ギリギリまで距離が縮まっても、銀時はじっと土方を見つめたままでいる。

「……ッ」
土方は頬の熱が一気に上昇するのを感じた。たまらず銀時の熱視線から逃れるようにぎゅっと目を瞑った。

するとフッと銀時が笑う気配がして、ほんの少し唇をかすめてチョコレートは奪われていった。

やっと終わった、とほっと息をついた土方に銀時は
「まだあるよ」
とチョコレートの入っている箱を指差した。

「オイ、まさか…これ全部しろってのか?」

チョコレートはあと5つ。

「そーゆーこと。もちろん、やってくれるよね?」


(……なんだよ…これじゃまるで…)
土方は何度も目を閉じてチョコレートを差し出しているうちに、
チョコを食べさせているはずなのに、なんだかキスをねだってるみたいじゃないか…と思ってしまった。

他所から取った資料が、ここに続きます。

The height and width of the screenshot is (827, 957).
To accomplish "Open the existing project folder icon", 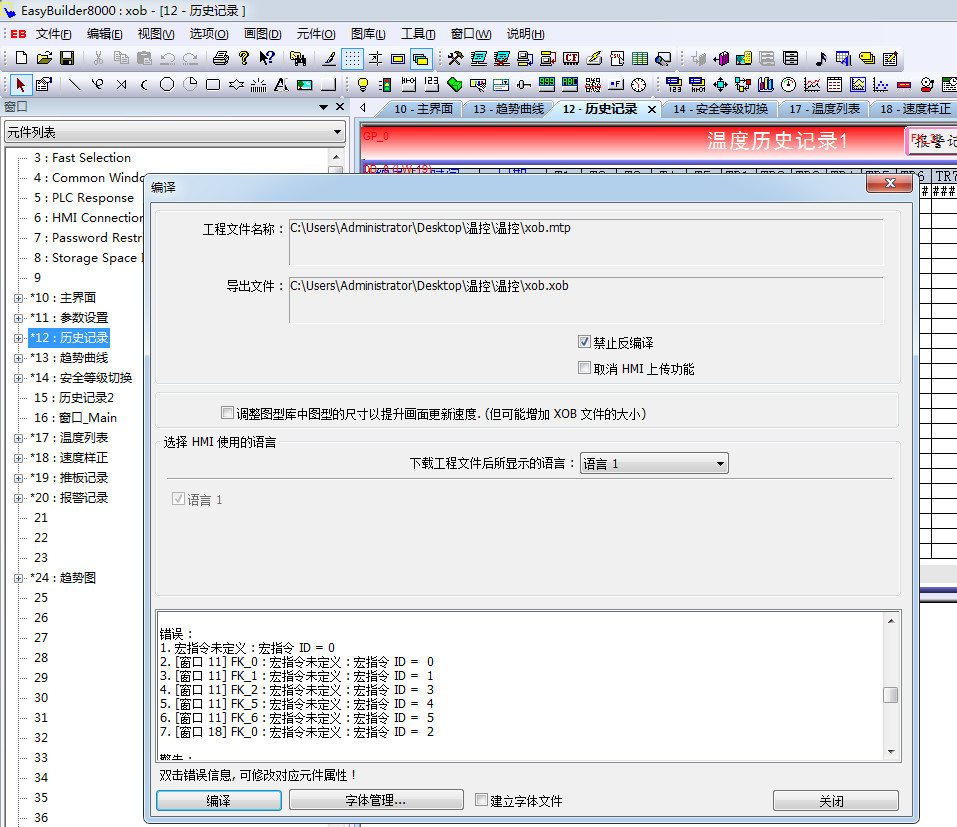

そんな自分の思考に、更に羞恥が倍増したことを後悔したが、もう遅い。
一度意識してしまうと、吐息がかかるほど近づいているのに触れ合わない唇が、もどかしいとさえ感じていた。

やがて最後の一つも食べ終わり、銀時が離れていった。

「唇にチョコついてるぞ」

「えっ」

銀時に言われ、慌てて手で拭おうとした土方を銀時は「ちょっと待った」と素早く制止した。

「俺がとってやるよ」

銀時は土方の頬を両手で包み上向かせた。
そして舌で土方の唇をペロリと舐め上げると、そのまま舌先で唇をペロペロと舐め続けた。

「……いつまで舐めてんだっ!そんなにチョコ付いてねーだろ」

「あぁ〜わりィ、チョコより土方のほうが美味しかったから、つい」

思わず土方が声を荒げたが、銀時は悪びれたふうもない。
じれったさに耐えかねた土方は銀時の肩を掴み、ぐいっと身体を引き寄せた。

「何がつい、だバカ。だったらそんなまどろっこしいしてねぇでもっとちゃんと味わえよ…」

今度は自分が唇が触れるまで目を閉じずに銀時を見ていてやろう、と思ったが
(…やっぱ無料だっ)

やはり堪えきれずに目を閉じてしまった。

「お前かわいすぎなんだよ…俺ももう限界だ」

土方にやっと熱くて甘い刺激が与えられた。


――さあ、チョコより甘い唇を召し上がれ・・・


END.
Happy Valentaine's Day!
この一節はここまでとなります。